The fused optimizer is wrapped around with the functional optimizer class so that its accessible by zero1. For further details on custom optimizers, refer to Custom Optimizers.

#reference https://pytorch.org/tutorials/recipes/zero_redundancy_optimizer.html
#usage: NATIVE=0 OVERLAP=1 python -u testZero1.py

import os
import time
import torch
import torch.distributed as dist
import torch.multiprocessing as mp
import torch.nn as nn
import torch.optim as optim
from torch.distributed.optim import ZeroRedundancyOptimizer
from torch.nn.parallel import DistributedDataParallel as DDP
from habana_frameworks.torch.hpex.optimizers import FusedAdamW
from torch.distributed.algorithms.ddp_comm_hooks.ddp_zero_hook import (
    hook_with_zero_step,
    hook_with_zero_step_interleaved,
)
from torch.distributed.algorithms.ddp_comm_hooks.default_hooks import (
    allreduce_hook,
)

import habana_frameworks.torch.core as htcore

#To register a functional optimizer, import the optimizer and
#invoke register_functional_optim(key,optimizer) from torch.distributed.optim.utils
#to register the optimizer
from habana_frameworks.torch.hpex.optimizers.distributed import FusedAdamW as FunctionalFusedAdamW
from torch.distributed.optim.utils import register_functional_optim
register_functional_optim(FunctionalFusedAdamW,FunctionalFusedAdamW)

NATIVE=0
use_native = int(os.environ['NATIVE'])
OVERLAP=0
use_overlap = int(os.environ['OVERLAP'])
WARMUP_STEPS=2

device = torch.device('hpu')
torch.manual_seed(0)
input=[torch.randn(2000, 2000),torch.randn(2000, 2000)]
label= [torch.randn(2000, 2000),torch.randn(2000, 2000)]

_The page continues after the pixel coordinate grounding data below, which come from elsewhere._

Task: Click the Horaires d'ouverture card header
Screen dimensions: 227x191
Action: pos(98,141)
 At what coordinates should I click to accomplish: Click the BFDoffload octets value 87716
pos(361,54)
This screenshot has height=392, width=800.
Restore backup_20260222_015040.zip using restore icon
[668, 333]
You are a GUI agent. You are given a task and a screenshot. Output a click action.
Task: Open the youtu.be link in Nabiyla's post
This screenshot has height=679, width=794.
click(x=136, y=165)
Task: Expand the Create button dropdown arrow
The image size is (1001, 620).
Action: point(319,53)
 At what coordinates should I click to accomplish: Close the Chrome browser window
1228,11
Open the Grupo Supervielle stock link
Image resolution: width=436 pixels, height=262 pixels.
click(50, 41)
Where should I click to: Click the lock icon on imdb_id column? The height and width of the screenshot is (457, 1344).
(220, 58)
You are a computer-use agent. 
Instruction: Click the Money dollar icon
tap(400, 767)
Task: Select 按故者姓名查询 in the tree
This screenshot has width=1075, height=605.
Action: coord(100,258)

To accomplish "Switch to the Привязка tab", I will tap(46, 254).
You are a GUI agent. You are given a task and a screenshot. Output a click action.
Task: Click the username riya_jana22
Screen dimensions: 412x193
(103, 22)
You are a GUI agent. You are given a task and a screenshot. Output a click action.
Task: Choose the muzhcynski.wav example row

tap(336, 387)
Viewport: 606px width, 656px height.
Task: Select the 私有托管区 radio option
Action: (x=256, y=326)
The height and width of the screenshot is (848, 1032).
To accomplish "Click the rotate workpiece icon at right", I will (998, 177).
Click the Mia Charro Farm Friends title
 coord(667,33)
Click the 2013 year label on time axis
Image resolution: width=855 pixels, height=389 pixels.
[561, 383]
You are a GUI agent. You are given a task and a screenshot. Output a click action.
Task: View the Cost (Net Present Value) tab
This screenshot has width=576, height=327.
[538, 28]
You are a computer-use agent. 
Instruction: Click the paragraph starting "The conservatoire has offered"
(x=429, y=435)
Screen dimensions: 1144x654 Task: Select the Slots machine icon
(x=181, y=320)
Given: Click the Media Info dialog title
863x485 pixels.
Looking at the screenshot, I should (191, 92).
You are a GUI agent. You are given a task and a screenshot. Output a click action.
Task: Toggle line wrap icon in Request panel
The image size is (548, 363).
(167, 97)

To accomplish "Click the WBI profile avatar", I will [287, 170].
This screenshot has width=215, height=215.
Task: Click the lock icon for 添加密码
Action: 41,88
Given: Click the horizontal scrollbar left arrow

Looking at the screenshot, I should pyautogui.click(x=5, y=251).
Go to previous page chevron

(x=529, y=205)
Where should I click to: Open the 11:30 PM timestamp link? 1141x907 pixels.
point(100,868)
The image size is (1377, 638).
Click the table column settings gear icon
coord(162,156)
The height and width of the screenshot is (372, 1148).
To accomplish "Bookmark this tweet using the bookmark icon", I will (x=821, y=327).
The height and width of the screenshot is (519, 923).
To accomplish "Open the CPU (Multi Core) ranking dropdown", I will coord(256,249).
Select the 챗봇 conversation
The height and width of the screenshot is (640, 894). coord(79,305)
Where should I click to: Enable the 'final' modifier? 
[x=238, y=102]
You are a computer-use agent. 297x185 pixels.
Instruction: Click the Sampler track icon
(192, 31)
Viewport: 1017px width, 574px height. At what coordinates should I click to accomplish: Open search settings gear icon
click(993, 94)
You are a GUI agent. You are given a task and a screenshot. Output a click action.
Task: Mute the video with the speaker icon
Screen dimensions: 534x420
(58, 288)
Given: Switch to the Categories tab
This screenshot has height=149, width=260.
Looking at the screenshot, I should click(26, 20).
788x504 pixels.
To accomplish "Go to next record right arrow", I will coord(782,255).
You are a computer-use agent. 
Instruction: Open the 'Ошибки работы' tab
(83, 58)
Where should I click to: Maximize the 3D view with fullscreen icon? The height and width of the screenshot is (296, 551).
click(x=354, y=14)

def example(rank, world_size, use_zero):
    torch.manual_seed(0)
    os.environ['MASTER_ADDR'] = 'localhost'
    os.environ['MASTER_PORT'] = '29500'
    # create default process group
    import  habana_frameworks.torch.distributed.hccl
    dist.init_process_group("hccl", rank=rank, world_size=world_size)

    # create local model
    model = nn.Sequential(*[nn.Linear(2000, 2000).to(device) for _ in range(20)])
    model = model.to(device)
    # construct DDP model
    import copy
    ddp_model = DDP(copy.deepcopy(model).to(device), bucket_cap_mb=10000*1024*1024, gradient_as_bucket_view=True)

    # define loss function and optimizer
    loss_fn = nn.MSELoss()
    if use_zero:
        optimizer = ZeroRedundancyOptimizer(
            ddp_model.parameters(),
            optimizer_class=torch.optim.Adam if use_native else FunctionalFusedAdamW,
            lr=0.01,
            overlap_with_ddp=True if use_overlap else False,
            weight_decay=1e-2,
            eps = 1e-8
       )
        if use_overlap:
            print("registering comm hook")
            ddp_model.register_comm_hook(
                None,
                hook_with_zero_step_interleaved(allreduce_hook, ddp_model, optimizer, shard_buckets=True)
            )
    else:
        optimizer = torch.optim.Adam(ddp_model.parameters(), lr=0.01,weight_decay=1e-2,eps = 1e-8) if use_native else FusedAdamW(ddp_model.parameters(), lr=0.01,weight_decay=1e-2,eps = 1e-8)
    i=1
    while i!=10:
        # forward pass
        outputs = ddp_model(input[rank].to(device))
        labels = label[rank].to(device)
        # backward pass
        loss = loss_fn(outputs, labels)
        loss.backward()
        #break the graph
        htcore.mark_step()
        # update parameters
        if (((not use_zero) or (use_zero and not use_overlap)) and (i>WARMUP_STEPS)): #2 warm-up steps
            optimizer.step()
            htcore.mark_step()
        if rank == 0:
            print(" loss for step ",i, " is ", loss.to("cpu"))
        i=i+1

    print(f"params sum is: {sum(model.parameters()).sum()}")

def main():
    world_size = 2
    print("=== Using ZeroRedundancyOptimizer ===")
    start_time = time.time()
    mp.spawn(example,
        args=(world_size, True),
        nprocs=world_size,
        join=True)
    print("Time : ",time.time()-start_time)
    print("=== Not Using ZeroRedundancyOptimizer ===")
    start_time = time.time()
    mp.spawn(example,
        args=(world_size, False),
        nprocs=world_size,
        join=True)
    print("Time : ",time.time()-start_time)

if __name__=="__main__":
    main()

Examples of Real-world Applications

Examples of real-world applications, such as ResNet-50, BERT, and other models, including their performance and results can be found in the PyTorch Models GitHub page with specific README and examples.